=== Section Start ===

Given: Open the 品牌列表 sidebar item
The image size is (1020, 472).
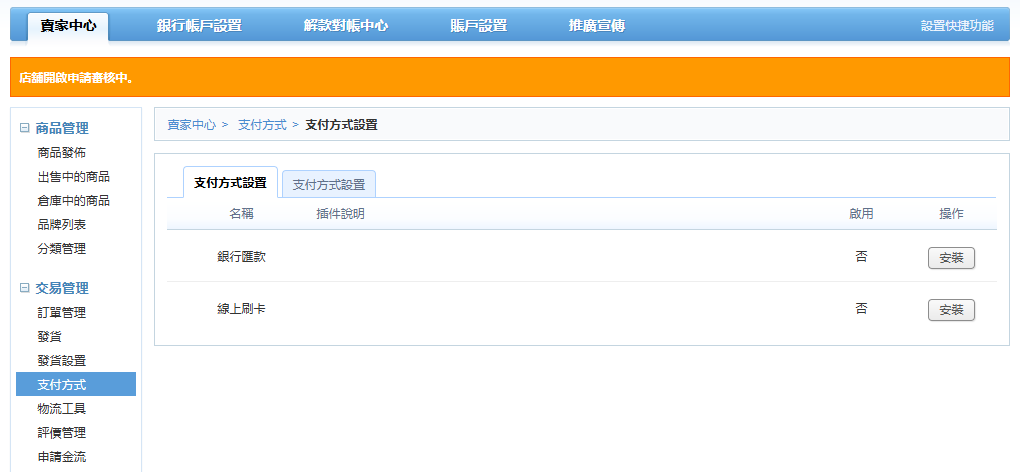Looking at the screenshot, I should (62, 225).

=== Section End ===
=== Section Start ===

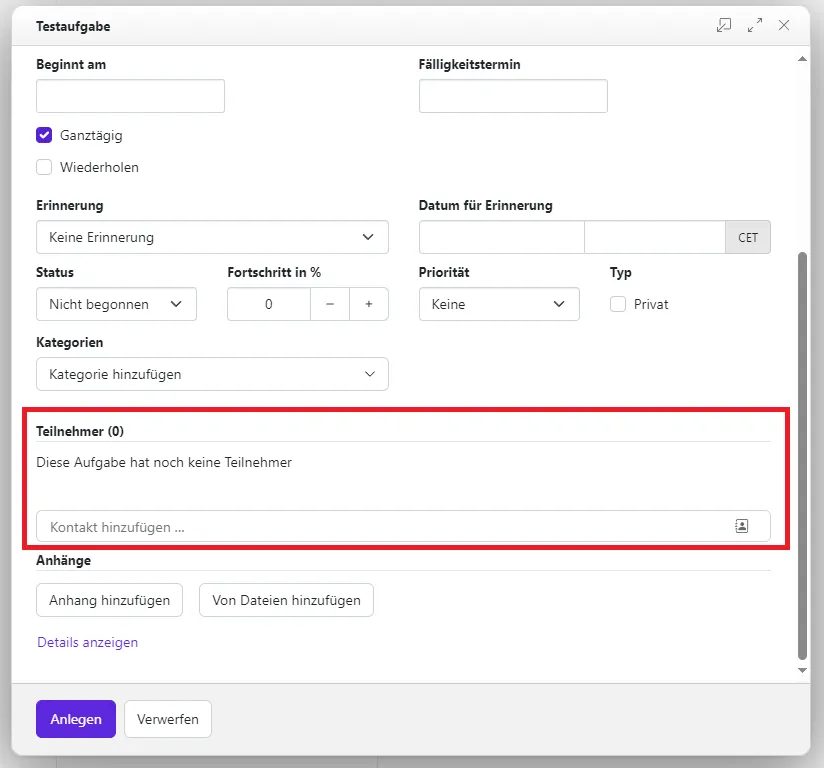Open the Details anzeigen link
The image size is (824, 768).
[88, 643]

=== Section End ===
=== Section Start ===

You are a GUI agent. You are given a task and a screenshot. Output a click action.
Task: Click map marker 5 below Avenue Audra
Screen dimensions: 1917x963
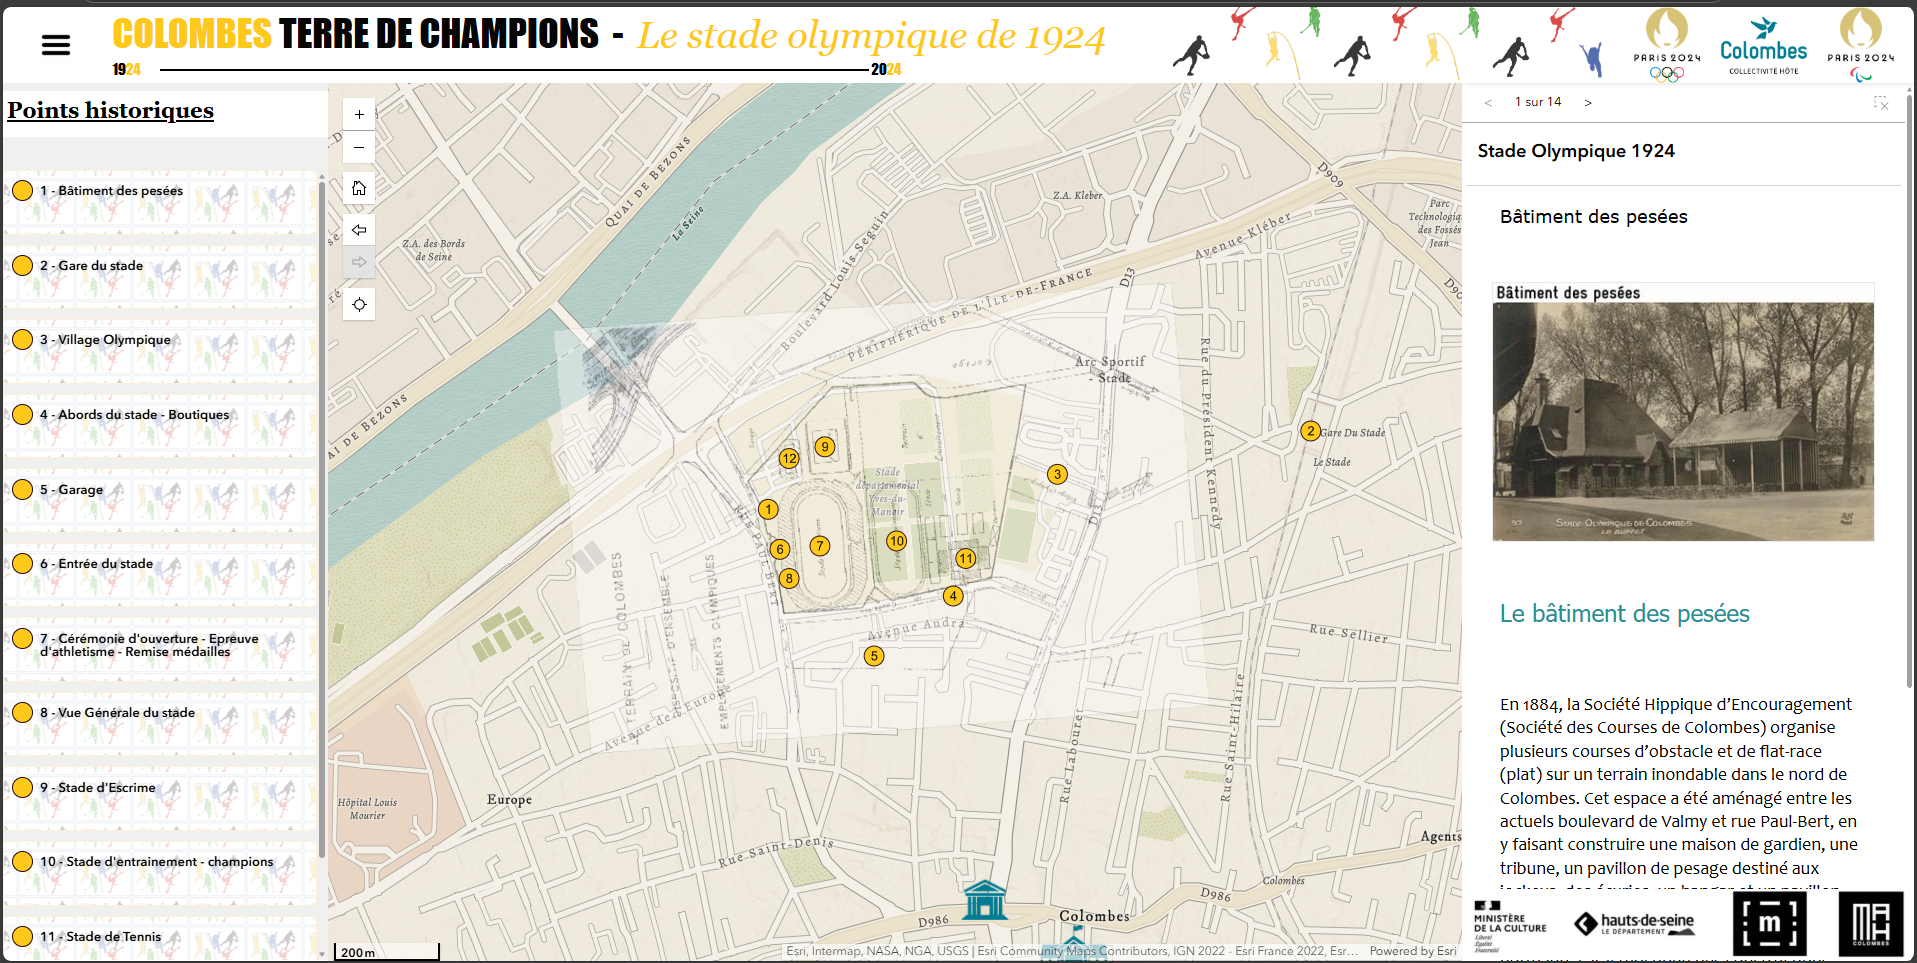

=== Section End ===

In the data above, which lines lie between the line with "Task: Click map marker 5 below Avenue Audra" and the line with "Screen dimensions: 1917x963", inclusive? Print those lines exactly and nothing else.

RESULT OF THE EXERCISE:
Task: Click map marker 5 below Avenue Audra
Screen dimensions: 1917x963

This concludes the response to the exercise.